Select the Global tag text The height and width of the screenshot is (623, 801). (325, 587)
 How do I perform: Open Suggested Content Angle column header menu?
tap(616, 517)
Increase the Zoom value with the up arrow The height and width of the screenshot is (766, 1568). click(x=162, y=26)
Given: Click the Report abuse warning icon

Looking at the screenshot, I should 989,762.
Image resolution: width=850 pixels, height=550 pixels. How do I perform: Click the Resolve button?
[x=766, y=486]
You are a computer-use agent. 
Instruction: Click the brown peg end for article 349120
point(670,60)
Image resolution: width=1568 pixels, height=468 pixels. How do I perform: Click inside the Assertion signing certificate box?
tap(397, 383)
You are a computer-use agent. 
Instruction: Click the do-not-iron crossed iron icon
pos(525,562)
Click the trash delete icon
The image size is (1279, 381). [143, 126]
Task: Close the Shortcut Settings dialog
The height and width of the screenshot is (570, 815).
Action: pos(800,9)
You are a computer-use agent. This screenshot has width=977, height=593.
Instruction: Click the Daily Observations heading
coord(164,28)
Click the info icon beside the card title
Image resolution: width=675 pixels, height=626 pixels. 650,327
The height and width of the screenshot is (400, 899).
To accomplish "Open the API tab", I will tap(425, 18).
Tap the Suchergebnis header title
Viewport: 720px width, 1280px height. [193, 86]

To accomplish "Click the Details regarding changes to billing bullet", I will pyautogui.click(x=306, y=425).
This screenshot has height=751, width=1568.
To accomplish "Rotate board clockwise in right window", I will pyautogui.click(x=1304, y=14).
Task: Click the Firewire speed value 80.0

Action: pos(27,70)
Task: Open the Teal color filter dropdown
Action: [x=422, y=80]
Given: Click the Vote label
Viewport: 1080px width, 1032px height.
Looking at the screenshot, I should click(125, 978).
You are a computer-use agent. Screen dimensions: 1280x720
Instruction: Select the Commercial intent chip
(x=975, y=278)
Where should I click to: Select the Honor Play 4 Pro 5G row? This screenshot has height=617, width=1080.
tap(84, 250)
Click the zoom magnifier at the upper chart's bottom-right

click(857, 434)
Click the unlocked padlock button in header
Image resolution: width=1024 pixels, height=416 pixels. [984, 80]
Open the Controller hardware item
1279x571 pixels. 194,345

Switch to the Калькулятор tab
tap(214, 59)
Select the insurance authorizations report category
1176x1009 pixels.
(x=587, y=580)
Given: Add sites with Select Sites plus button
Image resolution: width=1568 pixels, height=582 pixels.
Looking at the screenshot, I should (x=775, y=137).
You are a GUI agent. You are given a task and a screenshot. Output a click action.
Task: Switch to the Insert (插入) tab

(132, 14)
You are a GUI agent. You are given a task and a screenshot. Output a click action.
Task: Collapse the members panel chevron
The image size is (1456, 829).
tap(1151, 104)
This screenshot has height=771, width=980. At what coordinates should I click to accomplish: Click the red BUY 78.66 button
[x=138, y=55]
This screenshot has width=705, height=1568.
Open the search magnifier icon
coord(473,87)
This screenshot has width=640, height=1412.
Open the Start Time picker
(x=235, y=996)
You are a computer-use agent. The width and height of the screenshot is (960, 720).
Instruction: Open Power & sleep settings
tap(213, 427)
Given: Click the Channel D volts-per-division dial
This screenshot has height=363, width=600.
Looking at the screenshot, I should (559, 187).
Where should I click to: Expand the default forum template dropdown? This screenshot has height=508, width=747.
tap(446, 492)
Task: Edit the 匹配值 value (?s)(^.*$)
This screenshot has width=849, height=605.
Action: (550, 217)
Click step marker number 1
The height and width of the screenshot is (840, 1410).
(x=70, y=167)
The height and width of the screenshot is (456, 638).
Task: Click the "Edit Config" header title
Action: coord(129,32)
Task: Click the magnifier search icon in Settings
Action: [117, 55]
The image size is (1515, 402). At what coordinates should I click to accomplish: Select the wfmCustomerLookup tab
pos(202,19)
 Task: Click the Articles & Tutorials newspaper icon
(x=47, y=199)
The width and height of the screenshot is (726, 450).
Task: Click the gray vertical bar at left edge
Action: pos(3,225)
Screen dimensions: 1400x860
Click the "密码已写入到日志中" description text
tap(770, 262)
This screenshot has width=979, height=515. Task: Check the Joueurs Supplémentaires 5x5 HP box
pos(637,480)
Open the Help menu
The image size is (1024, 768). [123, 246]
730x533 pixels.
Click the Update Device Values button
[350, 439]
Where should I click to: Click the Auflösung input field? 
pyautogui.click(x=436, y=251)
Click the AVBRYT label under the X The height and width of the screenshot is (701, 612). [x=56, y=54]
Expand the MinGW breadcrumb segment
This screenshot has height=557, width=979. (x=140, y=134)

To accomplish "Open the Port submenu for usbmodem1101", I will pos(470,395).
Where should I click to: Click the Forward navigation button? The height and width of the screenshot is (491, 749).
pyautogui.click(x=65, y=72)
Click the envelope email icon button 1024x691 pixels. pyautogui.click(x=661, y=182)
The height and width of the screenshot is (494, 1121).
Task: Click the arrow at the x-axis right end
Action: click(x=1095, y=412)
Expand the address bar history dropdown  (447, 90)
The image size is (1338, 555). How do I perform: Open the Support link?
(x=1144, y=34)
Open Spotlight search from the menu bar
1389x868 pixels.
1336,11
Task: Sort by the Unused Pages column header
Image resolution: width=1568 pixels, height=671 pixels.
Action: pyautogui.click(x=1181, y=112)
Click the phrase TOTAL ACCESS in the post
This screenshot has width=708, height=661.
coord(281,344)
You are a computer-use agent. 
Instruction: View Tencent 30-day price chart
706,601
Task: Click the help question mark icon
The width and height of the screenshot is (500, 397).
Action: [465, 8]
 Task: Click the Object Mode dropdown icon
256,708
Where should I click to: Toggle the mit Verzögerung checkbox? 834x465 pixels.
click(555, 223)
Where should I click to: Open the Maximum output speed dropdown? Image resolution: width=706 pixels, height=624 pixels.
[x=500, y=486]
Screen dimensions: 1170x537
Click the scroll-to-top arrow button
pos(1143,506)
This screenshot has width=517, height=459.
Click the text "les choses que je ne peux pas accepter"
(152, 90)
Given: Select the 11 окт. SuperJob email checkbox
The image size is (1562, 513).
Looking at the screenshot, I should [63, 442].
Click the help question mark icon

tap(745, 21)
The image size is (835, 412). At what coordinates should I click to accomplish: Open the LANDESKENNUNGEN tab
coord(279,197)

━━━━

§ ABOUT THIS EXERCISE
Copy exactly the stretch of data above from the line with "Image resolution: width=1568 pixels, height=468" through the line with "You are a computer-use agent. Screen", and omit all other lines.

§ SOLVED EXERCISE
Image resolution: width=1568 pixels, height=468 pixels. How do I perform: Click inside the Assertion signing certificate box?
tap(397, 383)
You are a computer-use agent. 
Instruction: Click the do-not-iron crossed iron icon
pos(525,562)
Click the trash delete icon
The image size is (1279, 381). [143, 126]
Task: Close the Shortcut Settings dialog
The height and width of the screenshot is (570, 815).
Action: pos(800,9)
You are a computer-use agent. This screenshot has width=977, height=593.
Instruction: Click the Daily Observations heading
coord(164,28)
Click the info icon beside the card title
Image resolution: width=675 pixels, height=626 pixels. 650,327
The height and width of the screenshot is (400, 899).
To accomplish "Open the API tab", I will tap(425, 18).
Tap the Suchergebnis header title
Viewport: 720px width, 1280px height. [193, 86]

To accomplish "Click the Details regarding changes to billing bullet", I will pyautogui.click(x=306, y=425).
This screenshot has height=751, width=1568.
To accomplish "Rotate board clockwise in right window", I will pyautogui.click(x=1304, y=14).
Task: Click the Firewire speed value 80.0

Action: pos(27,70)
Task: Open the Teal color filter dropdown
Action: [x=422, y=80]
Given: Click the Vote label
Viewport: 1080px width, 1032px height.
Looking at the screenshot, I should click(125, 978).
You are a computer-use agent. Screen dimensions: 1280x720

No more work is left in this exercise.